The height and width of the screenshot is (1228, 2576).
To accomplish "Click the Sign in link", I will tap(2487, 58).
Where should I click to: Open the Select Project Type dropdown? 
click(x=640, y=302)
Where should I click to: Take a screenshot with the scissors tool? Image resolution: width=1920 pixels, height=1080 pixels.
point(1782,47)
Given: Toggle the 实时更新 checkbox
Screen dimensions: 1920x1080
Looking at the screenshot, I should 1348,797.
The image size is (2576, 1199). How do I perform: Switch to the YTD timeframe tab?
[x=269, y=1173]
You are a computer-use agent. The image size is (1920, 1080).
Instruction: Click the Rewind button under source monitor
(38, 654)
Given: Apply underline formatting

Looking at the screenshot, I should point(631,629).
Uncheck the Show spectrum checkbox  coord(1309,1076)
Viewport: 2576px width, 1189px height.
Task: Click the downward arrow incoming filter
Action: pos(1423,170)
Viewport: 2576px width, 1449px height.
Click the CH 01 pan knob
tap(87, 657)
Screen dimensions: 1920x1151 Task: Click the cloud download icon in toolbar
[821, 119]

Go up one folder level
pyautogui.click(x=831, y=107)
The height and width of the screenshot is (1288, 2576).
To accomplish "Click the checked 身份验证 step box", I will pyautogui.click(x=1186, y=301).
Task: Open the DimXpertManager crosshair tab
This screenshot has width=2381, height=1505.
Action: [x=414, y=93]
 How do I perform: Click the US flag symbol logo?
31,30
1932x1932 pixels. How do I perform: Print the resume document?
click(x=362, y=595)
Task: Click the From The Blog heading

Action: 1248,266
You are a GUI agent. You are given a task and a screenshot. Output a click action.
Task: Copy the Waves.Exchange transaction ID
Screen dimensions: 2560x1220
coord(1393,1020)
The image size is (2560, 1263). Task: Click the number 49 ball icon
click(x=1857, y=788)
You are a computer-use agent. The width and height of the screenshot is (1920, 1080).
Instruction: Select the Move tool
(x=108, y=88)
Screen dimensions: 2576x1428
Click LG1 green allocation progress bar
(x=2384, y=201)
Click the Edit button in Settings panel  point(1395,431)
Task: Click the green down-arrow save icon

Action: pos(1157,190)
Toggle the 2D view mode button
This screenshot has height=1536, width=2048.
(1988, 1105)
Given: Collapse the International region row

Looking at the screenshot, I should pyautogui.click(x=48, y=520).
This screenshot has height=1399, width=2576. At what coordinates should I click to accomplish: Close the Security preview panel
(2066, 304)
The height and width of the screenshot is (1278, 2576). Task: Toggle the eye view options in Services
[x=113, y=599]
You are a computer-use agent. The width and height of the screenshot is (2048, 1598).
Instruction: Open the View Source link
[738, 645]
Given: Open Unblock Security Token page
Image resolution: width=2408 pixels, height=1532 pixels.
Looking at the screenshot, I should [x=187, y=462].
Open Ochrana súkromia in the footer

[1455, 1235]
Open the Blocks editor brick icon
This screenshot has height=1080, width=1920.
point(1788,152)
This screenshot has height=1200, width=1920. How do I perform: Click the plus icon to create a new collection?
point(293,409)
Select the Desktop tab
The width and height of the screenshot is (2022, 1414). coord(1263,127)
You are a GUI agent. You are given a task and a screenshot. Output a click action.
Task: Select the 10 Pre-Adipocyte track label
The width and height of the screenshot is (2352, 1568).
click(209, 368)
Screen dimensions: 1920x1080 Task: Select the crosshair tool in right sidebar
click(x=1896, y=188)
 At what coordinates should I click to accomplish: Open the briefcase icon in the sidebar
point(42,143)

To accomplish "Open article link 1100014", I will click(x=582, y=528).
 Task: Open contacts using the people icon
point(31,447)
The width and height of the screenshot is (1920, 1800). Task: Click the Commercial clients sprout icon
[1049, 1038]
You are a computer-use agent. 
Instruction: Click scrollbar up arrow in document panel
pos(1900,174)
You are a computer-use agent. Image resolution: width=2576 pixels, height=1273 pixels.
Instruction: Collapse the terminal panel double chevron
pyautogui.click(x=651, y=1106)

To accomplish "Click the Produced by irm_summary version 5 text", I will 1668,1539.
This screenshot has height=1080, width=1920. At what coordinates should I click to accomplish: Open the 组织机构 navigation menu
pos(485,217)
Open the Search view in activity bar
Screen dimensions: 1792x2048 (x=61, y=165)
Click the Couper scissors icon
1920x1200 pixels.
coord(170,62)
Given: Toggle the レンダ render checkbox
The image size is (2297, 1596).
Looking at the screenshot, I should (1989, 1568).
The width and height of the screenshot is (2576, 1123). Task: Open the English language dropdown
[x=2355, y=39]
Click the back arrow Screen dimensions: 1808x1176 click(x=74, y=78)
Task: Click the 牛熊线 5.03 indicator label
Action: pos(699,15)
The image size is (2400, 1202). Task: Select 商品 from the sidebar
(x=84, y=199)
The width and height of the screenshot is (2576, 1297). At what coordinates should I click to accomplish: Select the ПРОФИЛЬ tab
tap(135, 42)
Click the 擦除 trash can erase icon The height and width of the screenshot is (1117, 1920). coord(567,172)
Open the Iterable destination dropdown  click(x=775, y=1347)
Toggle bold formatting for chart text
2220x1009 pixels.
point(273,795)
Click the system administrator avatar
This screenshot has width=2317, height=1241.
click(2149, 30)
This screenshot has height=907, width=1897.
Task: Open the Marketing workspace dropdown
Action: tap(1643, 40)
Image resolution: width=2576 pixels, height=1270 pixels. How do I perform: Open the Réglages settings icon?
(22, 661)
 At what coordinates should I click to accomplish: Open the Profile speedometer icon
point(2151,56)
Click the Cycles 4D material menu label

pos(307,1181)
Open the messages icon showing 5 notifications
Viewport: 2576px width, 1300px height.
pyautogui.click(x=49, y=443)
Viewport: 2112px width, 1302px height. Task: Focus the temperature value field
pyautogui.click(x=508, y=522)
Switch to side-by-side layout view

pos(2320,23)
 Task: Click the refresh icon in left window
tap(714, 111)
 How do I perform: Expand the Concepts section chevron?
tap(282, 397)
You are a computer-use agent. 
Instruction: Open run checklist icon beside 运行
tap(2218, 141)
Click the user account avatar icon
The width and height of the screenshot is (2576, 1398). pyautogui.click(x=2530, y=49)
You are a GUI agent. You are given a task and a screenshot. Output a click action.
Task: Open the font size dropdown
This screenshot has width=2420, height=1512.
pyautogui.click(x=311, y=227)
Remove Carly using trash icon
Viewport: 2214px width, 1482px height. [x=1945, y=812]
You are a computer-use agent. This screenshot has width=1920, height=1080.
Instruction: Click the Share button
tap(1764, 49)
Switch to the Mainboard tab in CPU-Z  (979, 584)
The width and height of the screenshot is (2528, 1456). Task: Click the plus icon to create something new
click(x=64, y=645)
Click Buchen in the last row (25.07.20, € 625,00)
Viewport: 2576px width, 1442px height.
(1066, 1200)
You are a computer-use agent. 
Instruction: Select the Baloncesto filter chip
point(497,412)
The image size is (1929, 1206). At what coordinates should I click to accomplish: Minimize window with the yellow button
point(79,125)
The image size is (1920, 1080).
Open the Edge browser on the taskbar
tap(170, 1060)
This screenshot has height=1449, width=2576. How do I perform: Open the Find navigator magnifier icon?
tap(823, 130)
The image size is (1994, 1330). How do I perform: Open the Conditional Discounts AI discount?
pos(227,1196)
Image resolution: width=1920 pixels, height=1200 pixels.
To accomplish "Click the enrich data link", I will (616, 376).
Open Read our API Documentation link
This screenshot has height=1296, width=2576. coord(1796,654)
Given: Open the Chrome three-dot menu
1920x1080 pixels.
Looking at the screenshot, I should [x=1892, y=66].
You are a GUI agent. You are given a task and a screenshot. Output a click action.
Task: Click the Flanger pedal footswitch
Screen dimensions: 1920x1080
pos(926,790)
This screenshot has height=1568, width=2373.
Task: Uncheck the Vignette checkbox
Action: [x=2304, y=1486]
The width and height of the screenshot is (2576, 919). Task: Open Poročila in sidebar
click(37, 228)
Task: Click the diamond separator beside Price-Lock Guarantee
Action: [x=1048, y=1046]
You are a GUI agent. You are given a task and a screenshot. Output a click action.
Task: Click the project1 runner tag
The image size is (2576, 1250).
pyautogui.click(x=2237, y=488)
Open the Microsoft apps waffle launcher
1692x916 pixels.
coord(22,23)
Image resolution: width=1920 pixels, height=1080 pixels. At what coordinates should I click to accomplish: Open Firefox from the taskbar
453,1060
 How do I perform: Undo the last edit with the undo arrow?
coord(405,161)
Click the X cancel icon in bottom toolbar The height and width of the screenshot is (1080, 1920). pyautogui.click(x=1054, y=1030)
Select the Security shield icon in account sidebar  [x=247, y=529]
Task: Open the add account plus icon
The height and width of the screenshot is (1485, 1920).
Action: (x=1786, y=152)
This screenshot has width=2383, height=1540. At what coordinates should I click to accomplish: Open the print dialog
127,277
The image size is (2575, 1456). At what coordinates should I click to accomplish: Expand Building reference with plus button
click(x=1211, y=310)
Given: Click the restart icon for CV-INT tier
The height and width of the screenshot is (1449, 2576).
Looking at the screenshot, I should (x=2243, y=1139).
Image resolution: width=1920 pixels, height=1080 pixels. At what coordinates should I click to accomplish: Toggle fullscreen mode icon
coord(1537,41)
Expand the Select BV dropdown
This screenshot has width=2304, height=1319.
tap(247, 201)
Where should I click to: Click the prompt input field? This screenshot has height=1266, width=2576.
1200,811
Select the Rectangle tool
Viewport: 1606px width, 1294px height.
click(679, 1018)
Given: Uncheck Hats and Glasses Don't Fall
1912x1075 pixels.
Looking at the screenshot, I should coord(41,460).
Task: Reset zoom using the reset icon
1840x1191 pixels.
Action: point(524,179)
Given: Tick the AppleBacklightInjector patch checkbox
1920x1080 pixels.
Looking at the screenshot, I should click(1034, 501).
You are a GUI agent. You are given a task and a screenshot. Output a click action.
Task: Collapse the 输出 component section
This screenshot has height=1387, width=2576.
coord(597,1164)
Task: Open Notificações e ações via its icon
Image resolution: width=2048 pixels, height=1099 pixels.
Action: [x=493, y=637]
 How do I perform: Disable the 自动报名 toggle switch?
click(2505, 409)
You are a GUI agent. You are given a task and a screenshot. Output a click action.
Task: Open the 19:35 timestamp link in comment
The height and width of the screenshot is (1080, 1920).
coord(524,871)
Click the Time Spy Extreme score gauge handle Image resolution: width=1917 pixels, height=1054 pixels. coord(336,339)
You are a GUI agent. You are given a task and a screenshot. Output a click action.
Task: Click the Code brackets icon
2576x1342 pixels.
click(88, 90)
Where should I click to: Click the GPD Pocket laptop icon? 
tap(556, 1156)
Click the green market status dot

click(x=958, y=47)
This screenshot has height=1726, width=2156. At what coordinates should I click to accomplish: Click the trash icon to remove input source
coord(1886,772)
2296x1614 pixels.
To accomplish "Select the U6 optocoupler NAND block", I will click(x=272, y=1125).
################
> [BRIEF] Gather each line of the listing that holds the string "computer".

> [PROBLEM SOLUTION]
You are a computer-use agent. The image size is (1920, 1080).
You are a computer-use agent. The width and height of the screenshot is (1920, 1080).
You are a computer-use agent. The width and height of the screenshot is (2048, 1598).
You are a computer-use agent. 
You are a computer-use agent. Image resolution: width=2576 pixels, height=1273 pixels.
You are a computer-use agent. 
You are a computer-use agent. This screenshot has width=1920, height=1080.
You are a computer-use agent. 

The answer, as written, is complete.